Pipipipi……

う…ん。あれ?
…携帯……鳴ってる…

何処から覚醒していたのか、寝ぼけた頭でそう思った。

暗闇の中、手探りで枕元の携帯を掴…もうとした手が空振る。
って、あれ? と、遠い…なんでこんな遠くに。
手と体を精一杯伸ばしてやっと目的の物が手に触れた。
えーっと、今は…

「…に、2時…!?」

2時って、まだ真夜中じゃないかよ!
って、うわ…なんかバランス悪!!? たーおーれー!?

…おおおぉ…!?


ガッターーーーーーン






―STAGE10 







「…い、痛たたた………」

携帯を探してベッドから落ちてしまった私は、そのまま暫く動けないでいた。
痛いのもあるんだけどね。
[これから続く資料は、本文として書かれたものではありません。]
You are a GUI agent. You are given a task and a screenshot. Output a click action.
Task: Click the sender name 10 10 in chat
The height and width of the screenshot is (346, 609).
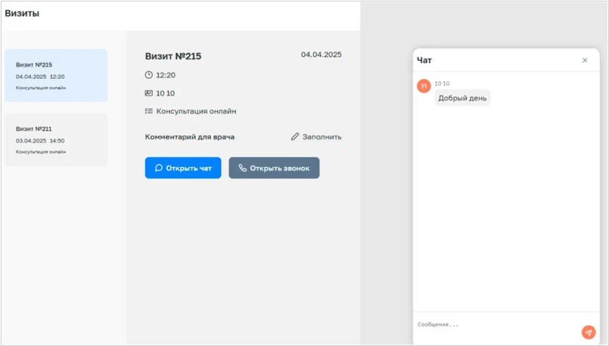tap(442, 83)
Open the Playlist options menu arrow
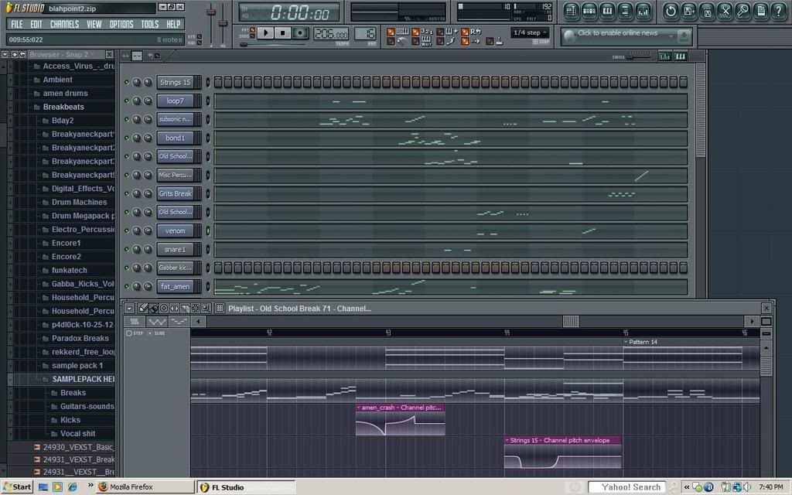792x495 pixels. tap(129, 308)
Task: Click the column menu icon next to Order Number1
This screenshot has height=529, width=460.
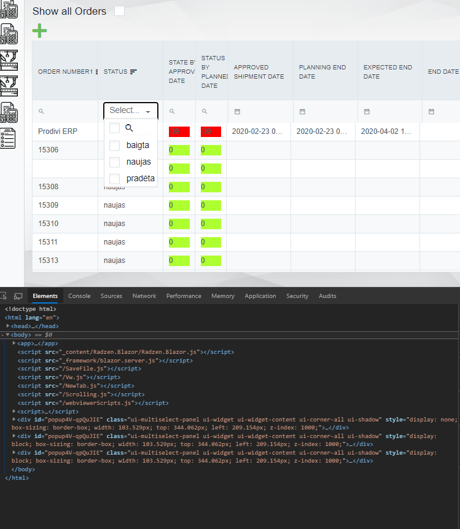Action: [96, 72]
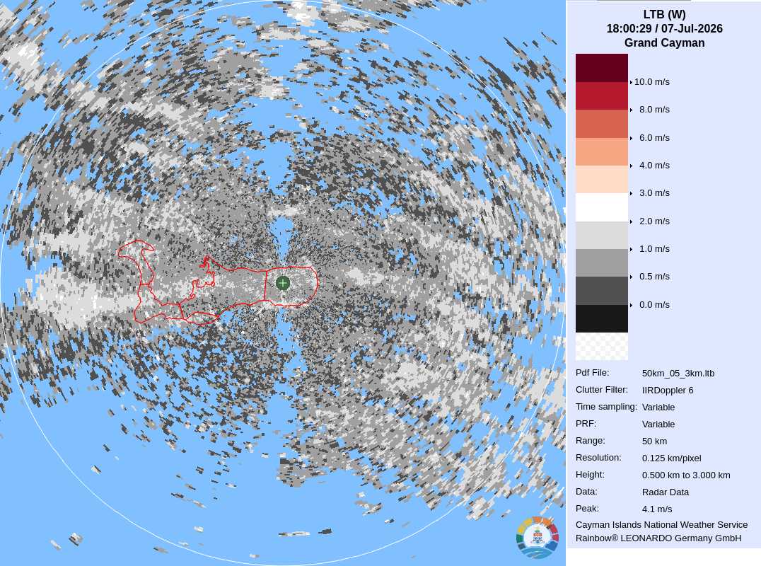Screen dimensions: 761x566
Task: Select the white legend color band
Action: (x=602, y=207)
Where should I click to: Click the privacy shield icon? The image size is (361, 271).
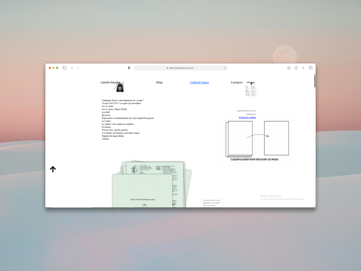pos(129,68)
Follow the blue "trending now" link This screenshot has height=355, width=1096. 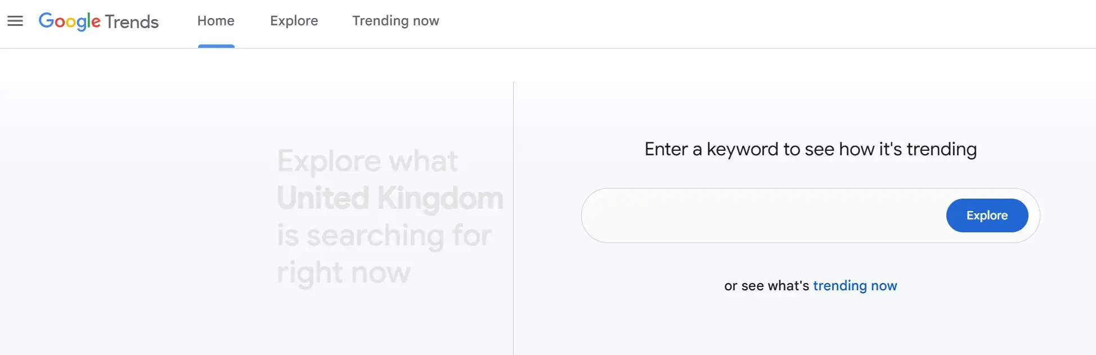click(855, 286)

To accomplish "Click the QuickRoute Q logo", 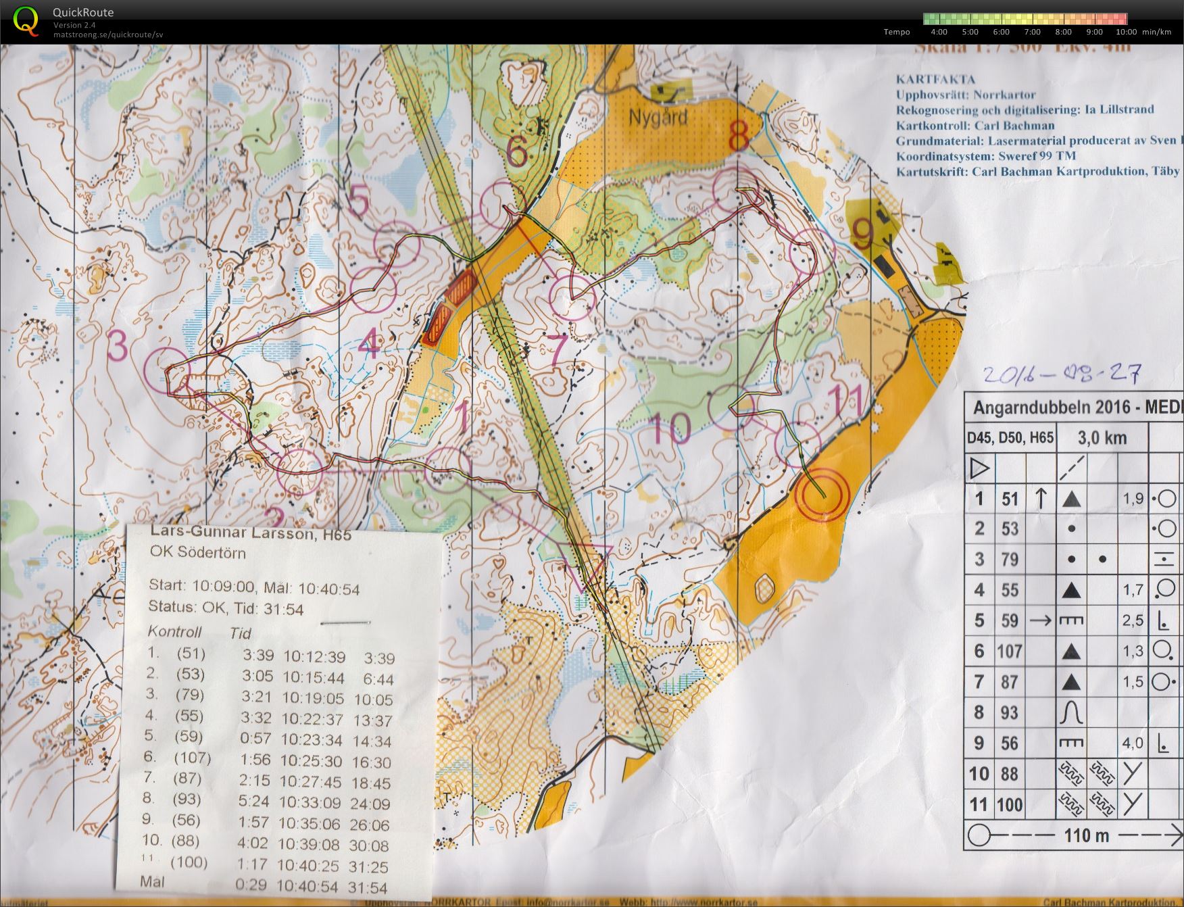I will (x=26, y=20).
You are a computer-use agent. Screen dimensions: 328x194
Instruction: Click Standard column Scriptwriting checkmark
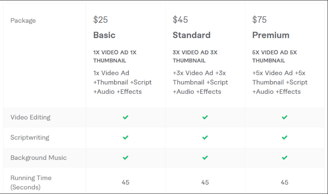205,138
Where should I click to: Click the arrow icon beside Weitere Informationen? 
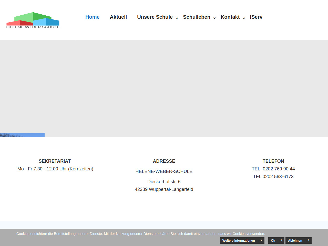pos(260,240)
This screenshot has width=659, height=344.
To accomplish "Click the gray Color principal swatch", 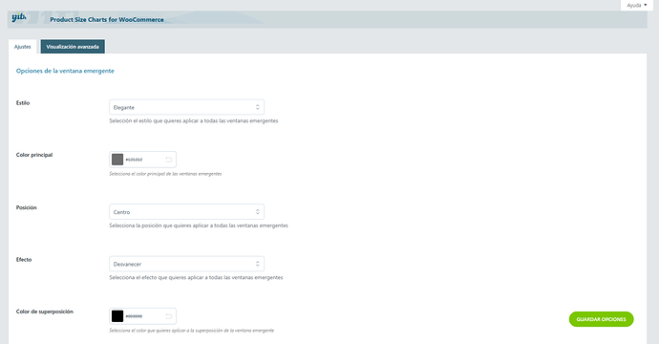I will click(117, 160).
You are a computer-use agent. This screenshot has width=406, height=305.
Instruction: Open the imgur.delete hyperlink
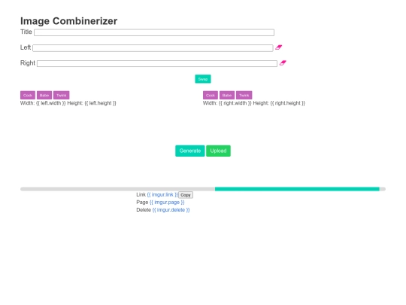tap(171, 210)
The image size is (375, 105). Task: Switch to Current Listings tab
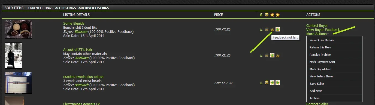point(39,8)
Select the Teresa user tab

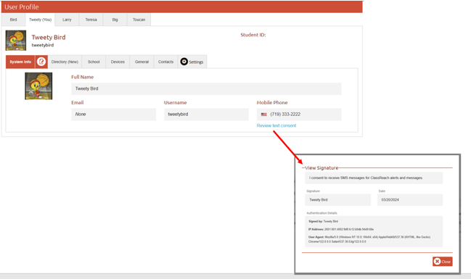91,20
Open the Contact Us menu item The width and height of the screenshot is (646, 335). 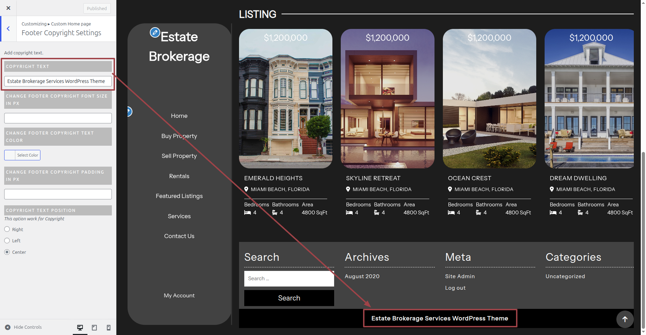click(179, 236)
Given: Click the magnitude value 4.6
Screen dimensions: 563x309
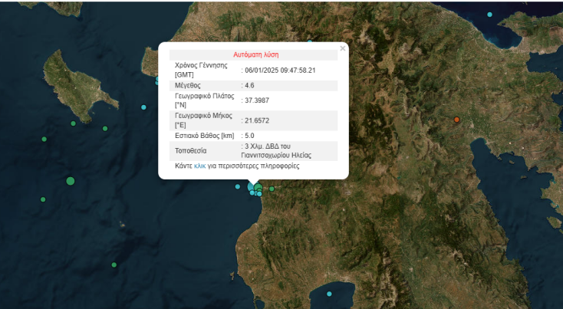Looking at the screenshot, I should coord(249,85).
なんというか、
ああ、私ったらなんていうお約束を…!
という、ある意味嫌な感動が体を支配したというか。
寝ぼけてベッドから落ちるって、漫画じゃあるまいしさぁ!

しかし、元はといえば、携帯電話が勝手になったり、勝手に移動していたりするから悪いのであって。

って、なんだ、なんだ。
まさか無機物が勝手に動くわけないし。
怪奇現象?

やっとのことで回復して顔を上げると、目の前をスィーっと横切る金色の物体が見えた。


…ティームーキャーンーピーィー……!?


お前か! お前の仕業なのか…!?
どっから入ったのか知らないけど、
悪戯盛りもいいけど、時間と場所を考えろ…!

私が恨みがましい目で睨むと、キュ、という音と共に羽で本体を隠し可愛く揺れた。
『いやん、ユ・ル・シ・テ?』
……。

くそう。後でアレンに言いつけてやる。
ほんともうウォーカーさんったら、宅の坊ちゃん、どういう教育されているのかしらぁぁ!?(教育ママ風)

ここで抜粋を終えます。